Tidak peduli

1.2K 80 3
                                    

Kedua tangan seorang pemuda bergerak cepat dengan lihai membuat minuman berbahan dasar kopi menggunakan mesin yang sudah ia gunakan beberapa tahun terakhir. Wangi kopi menyeruak menyebar ke seluruh ruangan. Penampilannya sudah berantakan dan keringat yang menghiasi wajahnya tak menyurutkan semangatnya untuk kembali membuat minuman pesanan para pelanggan. Lonceng yang berbunyi menandakan pintu terbuka pun tak membuatnya mengalihkan perhatian dari kegiatannya. Hingga suara yang sangat familiar masuk melalui pendengarannya, barulah dia mengangkat kepalanya.

"Hyung?"

"Eoh, Jisung-ah. Kau baru pulang? Kau mau--"

"Kenapa hari ini Hyung tidak datang ke sekolahku?" Jisung langsung bertanya ketika seseorang yang dipanggilnya hyung sudah menatapnya.

"Haechan-ah, apa kau sudah membuat vanilla latte?" Panggilan dari salah satu kawannya yang bekerja sebagai pelayan mengalihkan perhatian pemuda itu dari adiknya.

"Ah, mian. Aku akan membuatnya sekarang. Jisung kau duduklah dulu. Hyung akan buatkan minuman untukmu, kau pasti haus, kan?" ujar Haechan kembali sibuk dengan kegiatannya. Mengabaikan pemuda berbadan tinggi yang menatapnya kesal.

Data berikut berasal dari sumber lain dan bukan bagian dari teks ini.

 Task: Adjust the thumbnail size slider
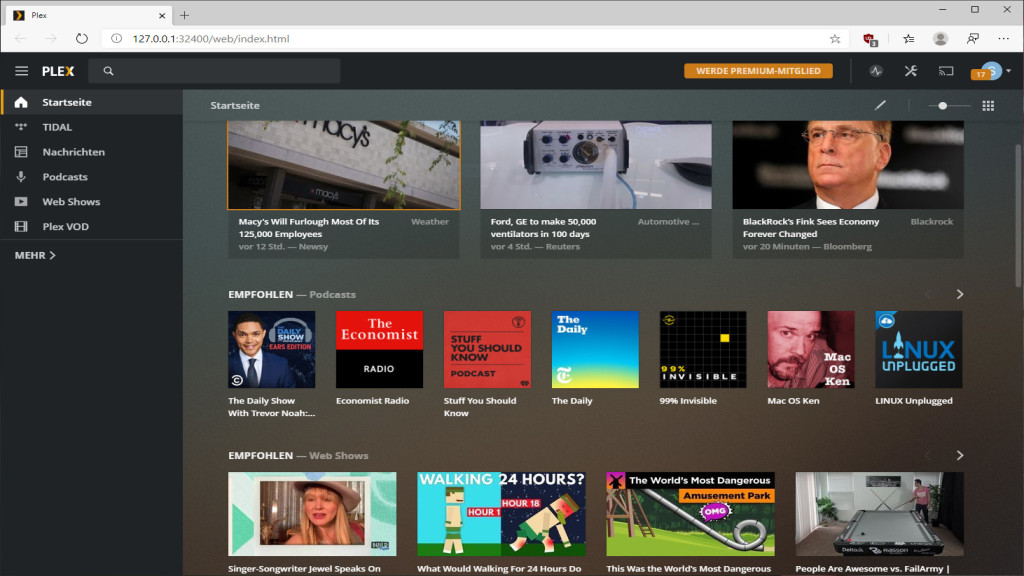click(941, 104)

Jisung tetap berdiri di tempatnya. Menatap Haechan yang sibuk membuatkan minuman untuk pelanggan. Wajahnya memerah menahan amarahnya, kedua tangannya mengepal kuat. Hyungnya itu terlalu sibuk, sampai terlalu sering mengabaikan adiknya sendiri.

Kemarin Jisung mengatakan pada hyungnya itu untuk datang ke sekolah karena wali kelasnya meminta walinya datang. Tidak ada lagi yang bisa dia minta untuk datang selain Haechan. Tapi, pemuda itu selalu sibuk dengan pekerjaannya. Dia tidak memperhatikan ucapan adiknya kemarin dan bahkan sekarang pun sama.

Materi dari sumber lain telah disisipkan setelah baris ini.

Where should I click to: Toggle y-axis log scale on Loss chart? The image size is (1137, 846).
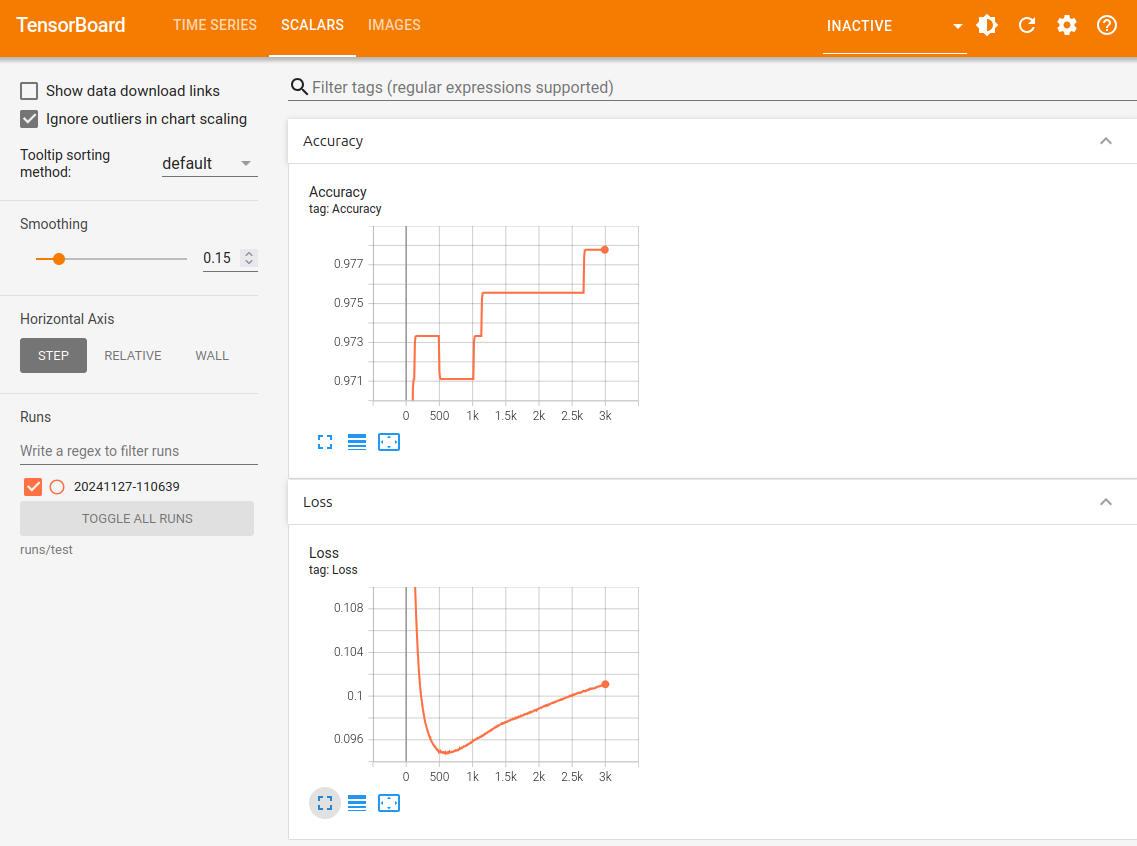tap(357, 803)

"Hyung!" Jisung menghela napas kasar ketika panggilannya tak dihiraukan. Pemuda itu masih sibuk dengan pekerjaannya.

"Renjun-ah, vanilla latte--"

"LEE HAECHAN!" Teriak Jisung yang sudah terlampau kesal karena panggilannya tidak juga disahuti. Semua pelanggan sampai menoleh kepadanya.

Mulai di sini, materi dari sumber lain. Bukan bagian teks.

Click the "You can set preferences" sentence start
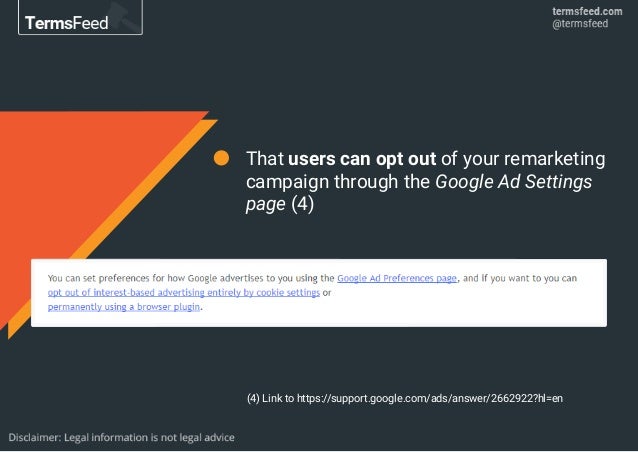The image size is (638, 452). (x=110, y=278)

"Apa kau benar hyungku? Chan Hyung, benarkah aku adikmu? Sepertinya kau tidak terlalu peduli denganku," cecar Jisung dengan napas memburu.

"Jisungah apa maksudmu? Apa terjadi sesuatu?" Haechan menatap adiknya bingung.

"Eoh, banyak. Banyak hal telah terjadi padaku dan kau tidak tahu apa-apa."

Haechan menghampiri Jisung, menitipkan tugasnya pada rekannya sebentar. Dia membawa adiknya itu ke belakang. Dia menuntun adiknya duduk di salah satu bangku panjang yang tersedia.

"Jisung-ah, wae geurae? Kenapa kau berteriak, para pelanggan jadi terganggu." Haechan berdiri menatap adiknya yang menunduk dalam. Sebenarnya dia juga kesal karena tingkah adiknya itu. Tapi, dia masih berusaha untuk sabar.

"Apakah cuma caffe dan para pelanggan yang paling penting, Hyung?" tanya Jisung pelan tanpa mengangkat kepalanya. Kedua tangannya mengepal erat di atas lututnya. Dia benar-benar menahan diri untuk tidak kehilangan kendali lagi.

"Kamu ngomong apa, sih?" Haechan mengerutkan keningnya. Semakin bingung dengan tingkah adiknya yang tiba-tiba berubah tidak kalem seperti biasanya.

"Aku hanya memintamu datang ke sekolah sebentar. Apakah sesulit itu? Apa dengan meninggalkan caffe sebentar kita tidak akan punya cukup uang untuk makan? Apa kita semiskin itu? Hyung tidak pernah peduli padaku bahkan mungkin jika aku mati kau tetap tidak peduli." Jisung mengangkat kepalanya, dengan mata yang sudah memerah dia menatap tajam hyungnya.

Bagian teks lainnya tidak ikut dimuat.